■ Activity: Nothing but the lines from the one containing "Given: Select the draw trendline tool" through the end of the entries below should appear in your answer, transcribed exactly; please drop the pictures.

■ Material provided:

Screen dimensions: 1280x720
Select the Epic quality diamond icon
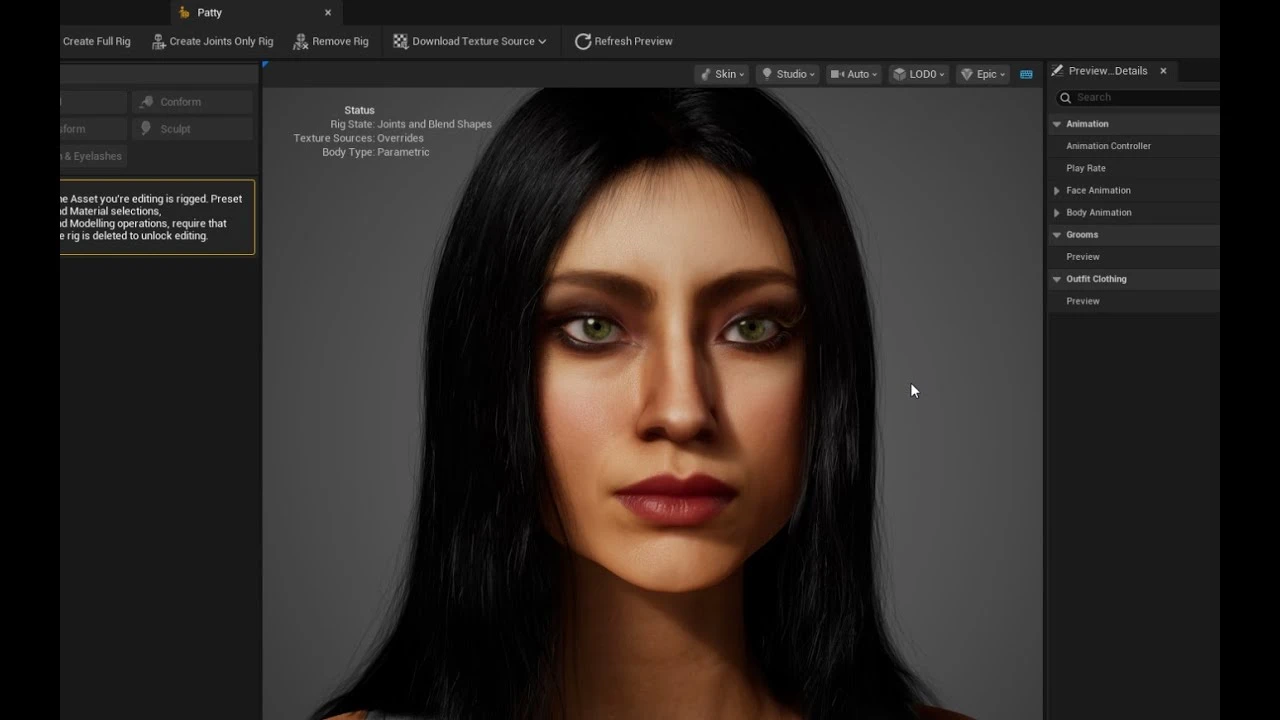point(966,73)
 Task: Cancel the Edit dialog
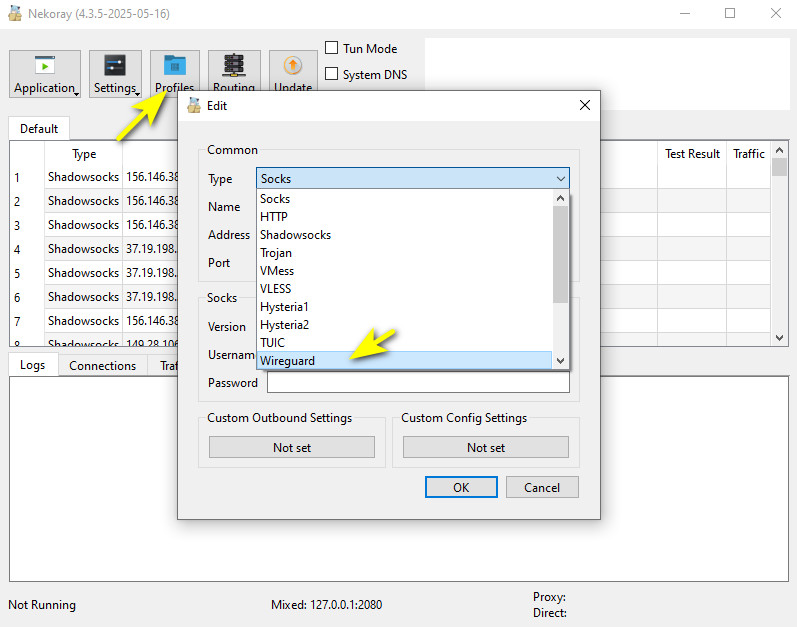click(541, 488)
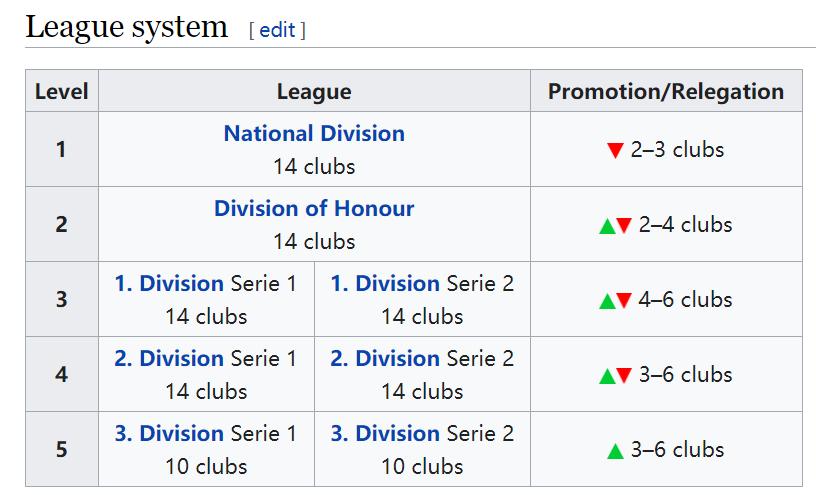Image resolution: width=816 pixels, height=495 pixels.
Task: Click the green promotion arrow in Level 3 row
Action: click(x=606, y=301)
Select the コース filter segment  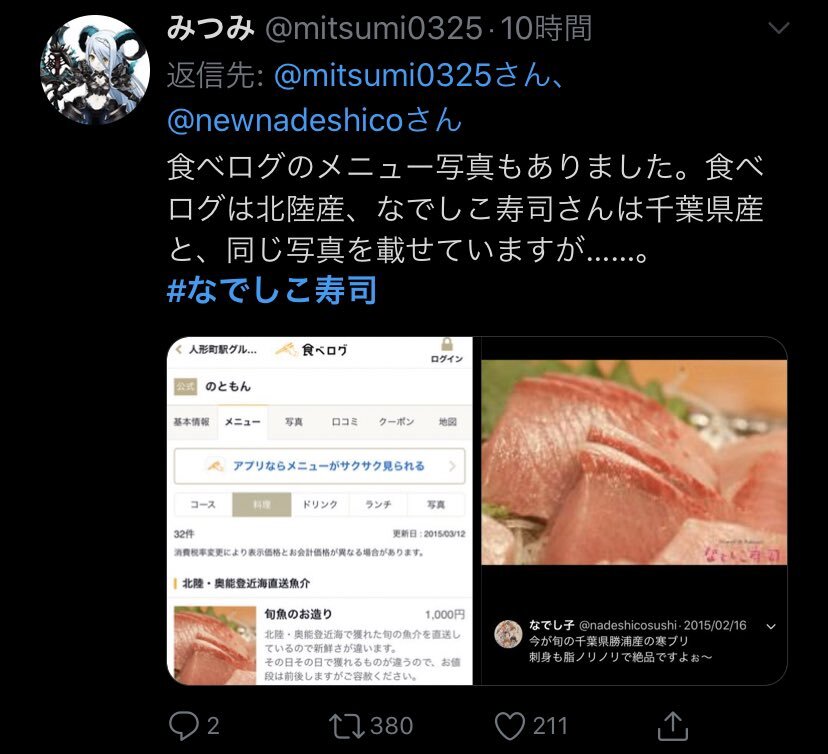coord(203,505)
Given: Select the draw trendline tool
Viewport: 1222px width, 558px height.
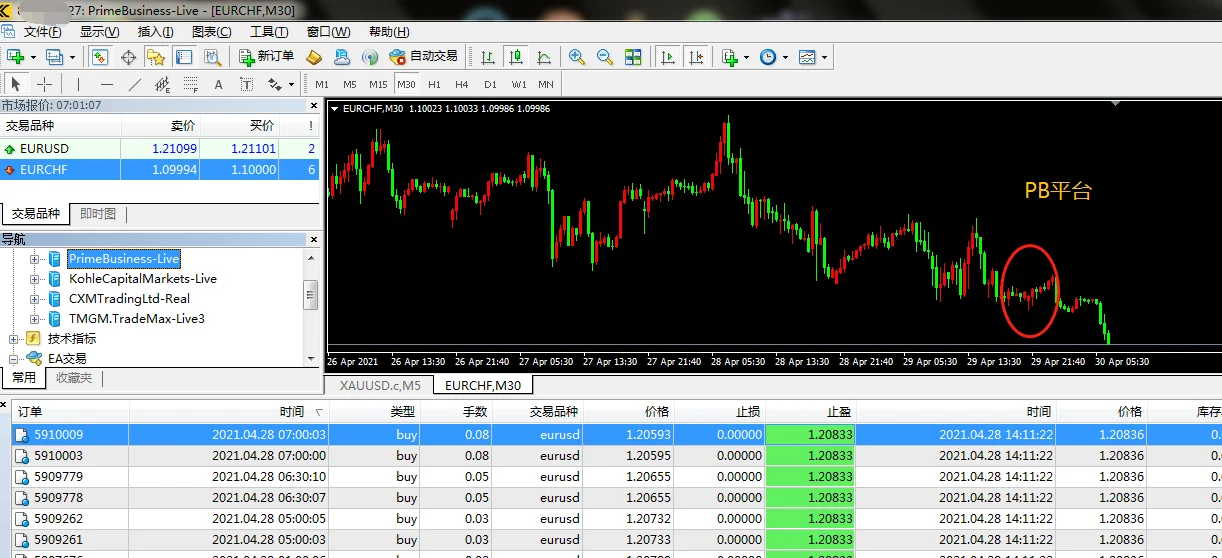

■ Final answer:
Given: Select the draw trendline tool
Viewport: 1222px width, 558px height.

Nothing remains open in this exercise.